Monday, June 26, 2006
Monday morning round-up: Russia
Andrei Tsygankov (San Francisco State) will have a piece in the forthcoming issue of Orbis where he argues:
"Putin’s overall policy of pragmatic Westernization and its recent more assertive turn bear no comparison with the Cold War. A more appropriate historical comparison is to Russian policy in the 1890s led by Finance Minister Sergei Witte: strong internal economic development through state-driven liberalization, building extensive transportation networks, and commercial expansion in Asia and the West, while avoiding foreign policy adventures. Witte and his supporters defended Russia’s even-handed relationships with both Germany and liberal Europe, and they worked hard to prevent any involvement in confrontation with major powers. Such pragmatism is not unlike from that of the contemporary Kremlin. Russia remains a conservative power that seeks to reform itself. Conservative powers do not initiate changes, but support them when they can no longer be avoided. Although Moscow is unlikely to follow Washington’s lead and promote revolutions abroad, the Kremlin will defend itself against revolutions at home if that needs to be a condition for continuing with state-driven domestic modernization. In all likelihood, the Kremlin will continue its foreign policy assertiveness by seeking to provide the nation with greater economic opportunities, security, and political stability."

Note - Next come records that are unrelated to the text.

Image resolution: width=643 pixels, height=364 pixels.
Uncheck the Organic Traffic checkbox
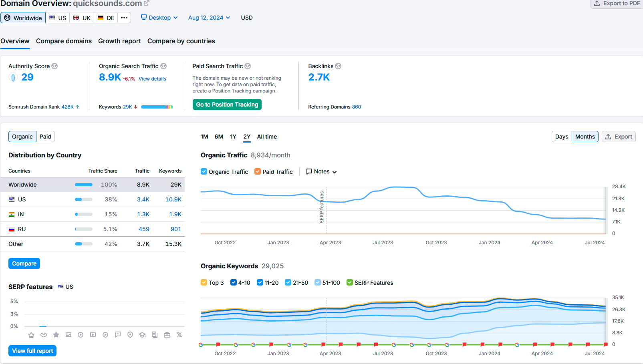tap(204, 172)
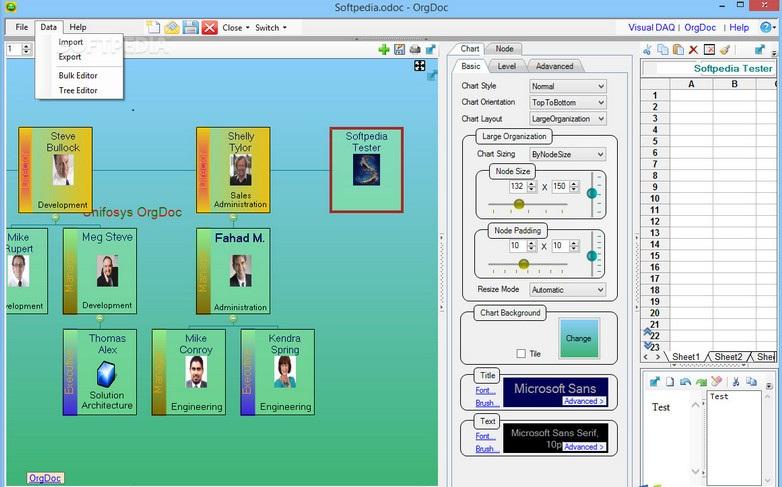The image size is (782, 487).
Task: Open the Resize Mode dropdown
Action: [567, 289]
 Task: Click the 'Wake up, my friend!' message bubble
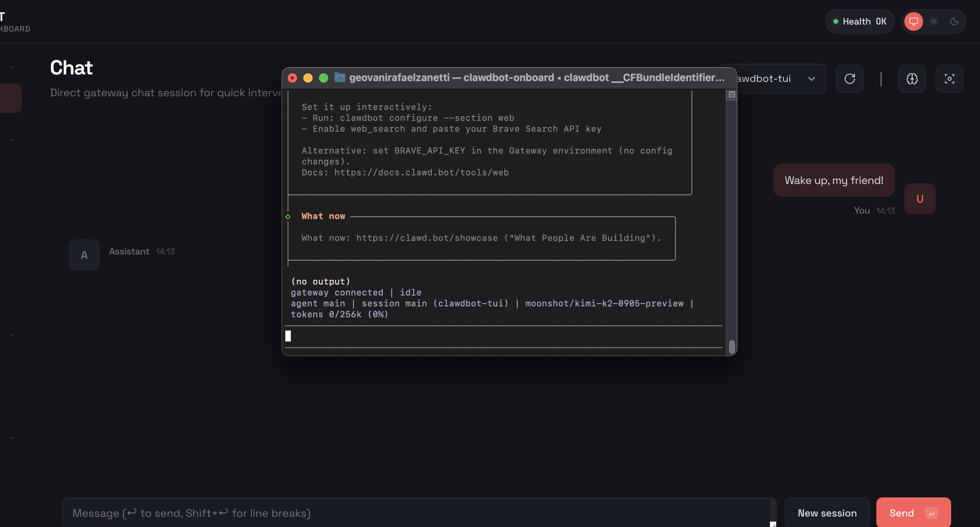pos(833,180)
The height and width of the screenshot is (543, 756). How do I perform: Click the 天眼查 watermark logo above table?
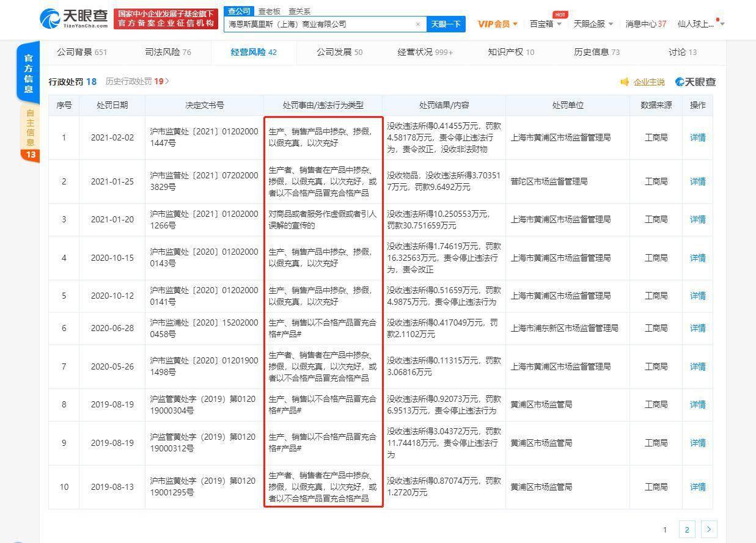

Stephen F. Cohen argues in the July 10, 2006 issue of The Nation:
"Why have Democratic and Republican administrations believed they could act in such relentlessly anti-Russian ways without endangering U.S. national security? The answer is another fallacy -- the belief that Russia, diminished and weakened by its loss of the Soviet Union, had no choice but to bend to America's will. Even apart from the continued presence of Soviet-era weapons in Russia, it was a grave misconception. Because of its extraordinary material and human attributes, Russia, as its intellectuals say, has always been "destined to be a great power." This was still true after 1991.
"Even before world energy prices refilled its coffers, the Kremlin had ready alternatives to the humiliating role scripted by Washington. Above all, Russia could forge strategic alliances with eager anti-U.S. and non-NATO governments in the East and elsewhere, becoming an arsenal of conventional weapons and nuclear knowledge for states from China and India to Iran and Venezuela. Moscow has already begun that turning away from the West, and it could move much further in that direction.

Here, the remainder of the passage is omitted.